Lord Borrie: My Lords, does my noble friend agree that the phrase "shareholder involvement" can have a number of different meanings? It may mean the influence of major institutional shareholders, who, I should have thought, have a lot of "clout" already with the board of the company concerned. Alternatively, it may mean the mass of ordinary shareholders who might number tens of thousands or hundreds of thousands and whose views are difficult to ascertain. It may also mean--this may be the meaning of the phrase in the Question of the noble Lord, Lord Smith--shareholders at general meetings who comprise a self-selecting group who may be there for the refreshments.

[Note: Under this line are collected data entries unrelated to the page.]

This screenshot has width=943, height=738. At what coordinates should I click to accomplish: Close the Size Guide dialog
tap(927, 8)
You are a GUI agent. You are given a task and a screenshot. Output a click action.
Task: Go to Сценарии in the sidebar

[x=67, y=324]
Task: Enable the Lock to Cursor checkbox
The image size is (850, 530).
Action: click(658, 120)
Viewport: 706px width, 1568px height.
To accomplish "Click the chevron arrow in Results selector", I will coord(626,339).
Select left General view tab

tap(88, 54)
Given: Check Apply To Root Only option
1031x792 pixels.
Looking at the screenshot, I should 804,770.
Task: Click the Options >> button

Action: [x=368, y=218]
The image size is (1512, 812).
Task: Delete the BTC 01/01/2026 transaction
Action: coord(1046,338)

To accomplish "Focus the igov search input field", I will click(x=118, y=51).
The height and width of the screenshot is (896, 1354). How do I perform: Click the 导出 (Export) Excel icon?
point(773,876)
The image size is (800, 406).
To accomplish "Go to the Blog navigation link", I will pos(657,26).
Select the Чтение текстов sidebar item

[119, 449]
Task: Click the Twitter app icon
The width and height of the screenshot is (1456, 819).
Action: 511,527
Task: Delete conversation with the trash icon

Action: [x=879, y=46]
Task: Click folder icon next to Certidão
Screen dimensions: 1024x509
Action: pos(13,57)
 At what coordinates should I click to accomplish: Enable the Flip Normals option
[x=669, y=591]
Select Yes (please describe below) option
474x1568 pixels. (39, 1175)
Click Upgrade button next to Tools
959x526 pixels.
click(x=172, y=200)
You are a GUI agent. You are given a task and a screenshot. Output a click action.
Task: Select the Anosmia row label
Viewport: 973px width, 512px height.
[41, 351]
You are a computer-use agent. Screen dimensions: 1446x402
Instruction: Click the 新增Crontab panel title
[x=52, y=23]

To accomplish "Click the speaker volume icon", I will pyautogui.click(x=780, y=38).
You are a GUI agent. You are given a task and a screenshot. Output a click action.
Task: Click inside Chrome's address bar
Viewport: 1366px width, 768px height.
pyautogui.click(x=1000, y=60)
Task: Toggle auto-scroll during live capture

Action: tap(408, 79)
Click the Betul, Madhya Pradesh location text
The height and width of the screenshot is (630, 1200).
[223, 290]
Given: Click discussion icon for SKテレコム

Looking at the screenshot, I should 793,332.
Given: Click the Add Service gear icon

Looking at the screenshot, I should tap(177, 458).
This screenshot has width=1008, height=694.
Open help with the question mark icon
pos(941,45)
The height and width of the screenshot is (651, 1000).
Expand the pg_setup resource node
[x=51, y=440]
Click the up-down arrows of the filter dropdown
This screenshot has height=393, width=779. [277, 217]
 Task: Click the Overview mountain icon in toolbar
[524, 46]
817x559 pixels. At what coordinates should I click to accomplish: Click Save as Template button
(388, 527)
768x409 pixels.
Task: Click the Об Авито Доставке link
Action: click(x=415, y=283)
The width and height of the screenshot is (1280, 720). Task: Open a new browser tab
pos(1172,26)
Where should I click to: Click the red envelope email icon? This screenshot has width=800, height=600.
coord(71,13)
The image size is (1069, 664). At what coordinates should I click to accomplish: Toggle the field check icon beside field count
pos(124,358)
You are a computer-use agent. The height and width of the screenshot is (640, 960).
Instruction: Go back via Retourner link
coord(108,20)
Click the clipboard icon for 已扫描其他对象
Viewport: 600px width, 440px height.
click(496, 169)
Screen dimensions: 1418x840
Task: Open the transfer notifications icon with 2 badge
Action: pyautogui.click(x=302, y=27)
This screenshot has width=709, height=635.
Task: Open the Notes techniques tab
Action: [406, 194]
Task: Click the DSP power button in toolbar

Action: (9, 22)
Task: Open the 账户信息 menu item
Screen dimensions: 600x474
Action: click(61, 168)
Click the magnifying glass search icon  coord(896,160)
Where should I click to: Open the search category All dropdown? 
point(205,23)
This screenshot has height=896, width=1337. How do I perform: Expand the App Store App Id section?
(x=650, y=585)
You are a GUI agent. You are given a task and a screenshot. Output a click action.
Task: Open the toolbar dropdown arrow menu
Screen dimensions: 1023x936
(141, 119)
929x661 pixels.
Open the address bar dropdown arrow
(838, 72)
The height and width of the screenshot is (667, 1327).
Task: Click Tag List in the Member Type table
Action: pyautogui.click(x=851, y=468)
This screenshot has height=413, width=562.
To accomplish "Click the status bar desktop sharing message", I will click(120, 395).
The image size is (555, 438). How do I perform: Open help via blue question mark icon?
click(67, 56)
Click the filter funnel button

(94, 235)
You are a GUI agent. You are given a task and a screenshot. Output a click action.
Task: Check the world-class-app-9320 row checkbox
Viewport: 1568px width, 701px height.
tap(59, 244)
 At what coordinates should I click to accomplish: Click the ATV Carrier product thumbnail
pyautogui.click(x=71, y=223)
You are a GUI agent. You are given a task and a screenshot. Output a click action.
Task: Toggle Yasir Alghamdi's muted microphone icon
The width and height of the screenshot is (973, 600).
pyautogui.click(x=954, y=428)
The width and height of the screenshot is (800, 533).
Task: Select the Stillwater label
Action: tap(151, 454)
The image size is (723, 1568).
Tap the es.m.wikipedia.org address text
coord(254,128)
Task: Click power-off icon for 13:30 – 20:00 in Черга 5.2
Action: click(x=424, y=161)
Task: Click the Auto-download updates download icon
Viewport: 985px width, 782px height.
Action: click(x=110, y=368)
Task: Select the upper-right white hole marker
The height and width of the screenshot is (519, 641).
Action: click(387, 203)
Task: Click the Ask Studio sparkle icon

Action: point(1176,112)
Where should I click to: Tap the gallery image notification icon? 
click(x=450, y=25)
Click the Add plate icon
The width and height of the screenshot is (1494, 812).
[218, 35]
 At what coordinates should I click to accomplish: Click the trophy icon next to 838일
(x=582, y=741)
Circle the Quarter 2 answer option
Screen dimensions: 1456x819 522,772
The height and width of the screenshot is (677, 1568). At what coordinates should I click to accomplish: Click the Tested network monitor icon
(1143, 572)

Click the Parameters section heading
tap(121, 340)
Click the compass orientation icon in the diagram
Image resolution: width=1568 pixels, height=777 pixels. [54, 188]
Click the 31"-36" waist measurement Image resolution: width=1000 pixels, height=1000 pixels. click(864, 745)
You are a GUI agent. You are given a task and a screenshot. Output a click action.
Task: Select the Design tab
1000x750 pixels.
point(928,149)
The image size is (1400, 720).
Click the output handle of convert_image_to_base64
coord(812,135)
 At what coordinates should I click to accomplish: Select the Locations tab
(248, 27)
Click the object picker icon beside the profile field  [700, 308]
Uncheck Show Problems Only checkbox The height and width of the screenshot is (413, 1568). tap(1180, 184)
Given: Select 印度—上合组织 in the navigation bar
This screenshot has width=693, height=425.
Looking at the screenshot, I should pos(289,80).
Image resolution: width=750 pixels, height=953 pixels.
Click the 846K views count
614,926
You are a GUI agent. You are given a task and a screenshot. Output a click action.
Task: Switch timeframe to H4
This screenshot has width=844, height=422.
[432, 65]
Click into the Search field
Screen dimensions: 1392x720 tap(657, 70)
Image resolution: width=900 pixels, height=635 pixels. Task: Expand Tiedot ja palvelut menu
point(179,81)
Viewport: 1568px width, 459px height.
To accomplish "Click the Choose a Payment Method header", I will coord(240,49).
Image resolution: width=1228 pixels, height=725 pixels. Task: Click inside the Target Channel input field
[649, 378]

Lord McIntosh of Haringey: My Lords, one of the considerations that has been put forward in all seriousness is that if you have a shareholders' vote on directors' remuneration more shareholders will come to meetings and refreshment costs will rise. I do not think that is a very serious consideration. My noble friend is right, there are a number of ways in which accountability of directors to shareholders could be improved. It could be by a shareholders' vote; it could be by new disclosure requirements on remuneration; it could be in the way the listing rules are framed; it could be in the role of independent non-executive directors; or it could be in a strengthening of the combined code. These are all matters that the Secretary of State can address in his Statement.

Lord Marlesford: My Lords, does the Minister agree with the advice of the late J. Peter Grace, who used to tell his most highly paid executives, "I do not have a problem paying you that sort of money; you just have a problem earning it"?

Lord McIntosh of Haringey: My Lords, that sounds like very good advice. Of course there are exceptional people for whom exceptional earnings are appropriate. But far too often we see exceptional earnings being given to mediocre people.

Lord Mackay of Ardbrecknish: My Lords, as we have time, perhaps I may come back on this. I thank the Minister for his answer, with which I absolutely agree. Do I therefore take it that if people do a good job they deserve their high salaries and their share options? I am not quite so sure about the golden handshakes.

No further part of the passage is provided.